Die Zufriedenheit ist seit 2000 um 10 % gestiegen. Laut Bundesinnenministerin Annemie Turtelboom (Open VLD) ist das Ergebnis der Beweis, dass die Reform des Polizeidienstes gelungen ist.

Die Menschen erfahren überhohte Geschwindigkeit im Verkehr (65,03 %) und Wohnungseinbrüche (53,07 %) als die beiden schlimmsten Probleme in ihrem täglichen Umfeld. Es folgen agressives Verhalten im Verkehr (45,11 %) und Müll auf der Straße (44,63 %).

Das Gefühl der Unsicherheit ist leicht zurückgegangen: 8 % der Befragten fühlen sich immer oder oft unsicher. Insbesondere Menschen, die älter als 65 sind, Frauen und Menschen mit einem niedrigeren Bildungsgrad fühlen sich oft unsicher.

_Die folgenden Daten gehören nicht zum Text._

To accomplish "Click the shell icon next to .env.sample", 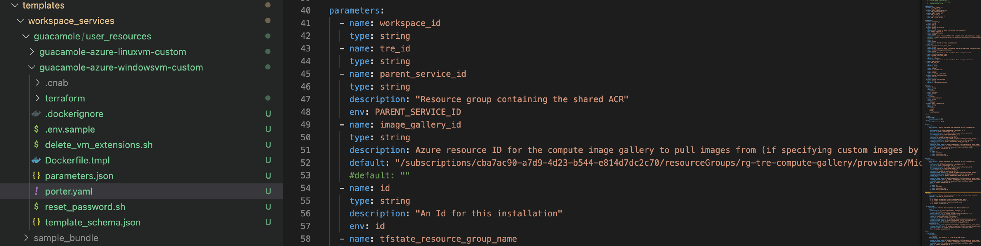I will coord(36,129).
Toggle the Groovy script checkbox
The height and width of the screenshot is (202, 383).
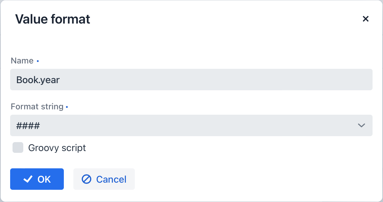pos(18,147)

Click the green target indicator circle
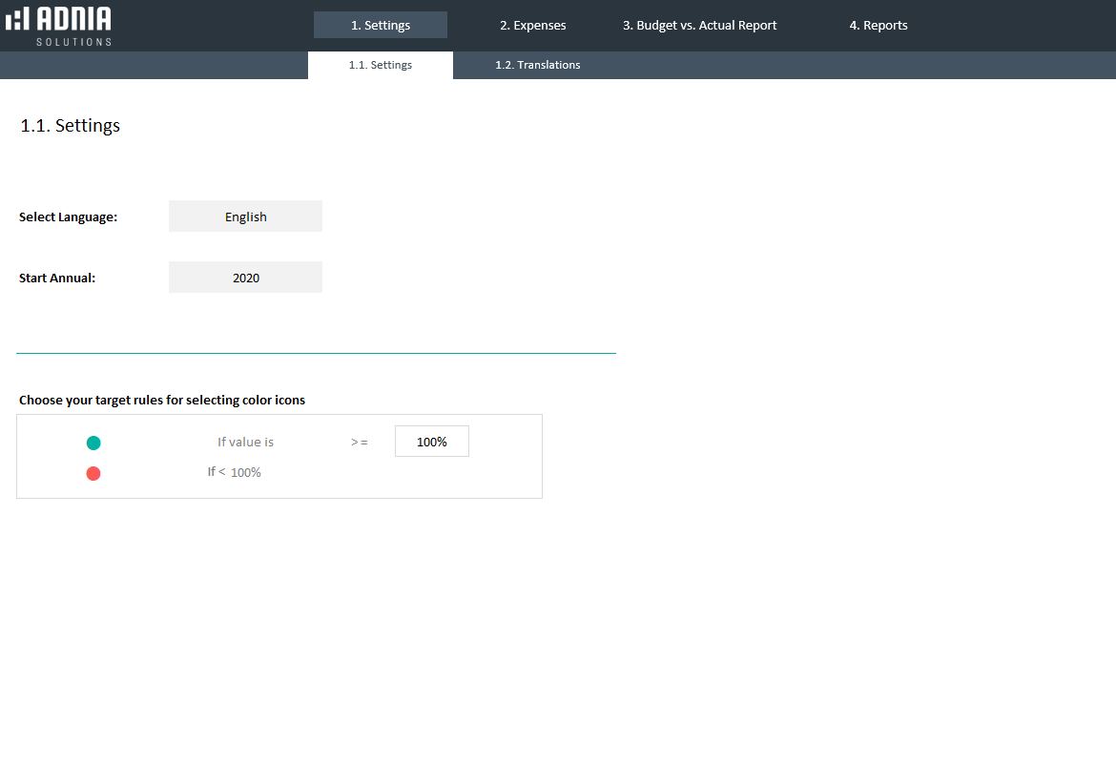click(x=93, y=443)
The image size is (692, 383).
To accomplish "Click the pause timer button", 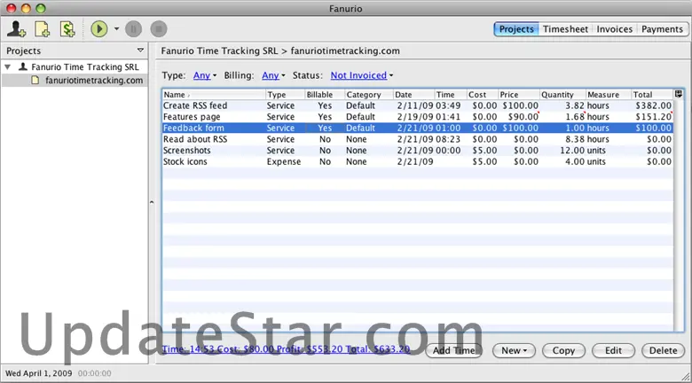I will point(134,28).
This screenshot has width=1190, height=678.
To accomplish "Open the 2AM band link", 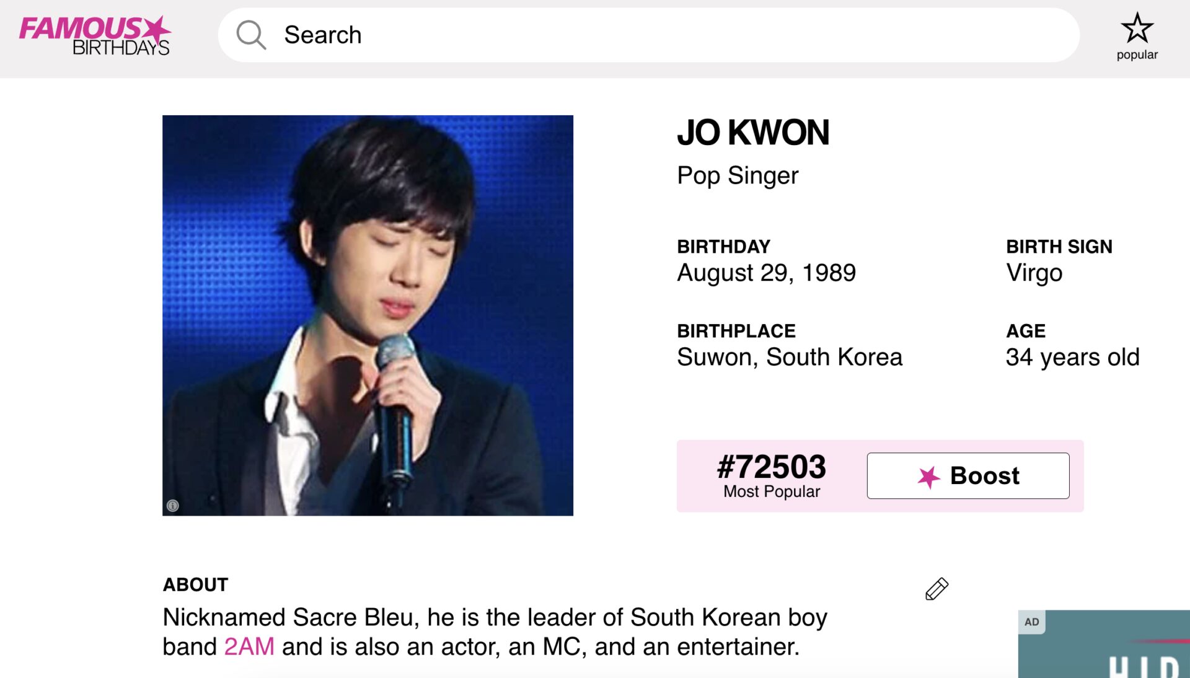I will tap(249, 646).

33 % der Befragten geht auch davon aus, dass sie innerhalb des folgenden Jahres ein hohes Risiko laufen, Opfer eines Verkehrsdeliktes zu werden.

Der Sicherheitsmonitor ermöglicht sich auch ein Bild davon zu machen, welche Delikte die Bürger nicht mehr zu Protokoll geben und die also nicht mehr in der Kriminalitätsstatistik auftauchen.

Wohnungseinbrüche werden stets weniger angegeben. Von Bedrohungen mit körperlicher Gewalt und Sexualdelikten werden nur 10 % der Fälle bei der Polizei gemeldet.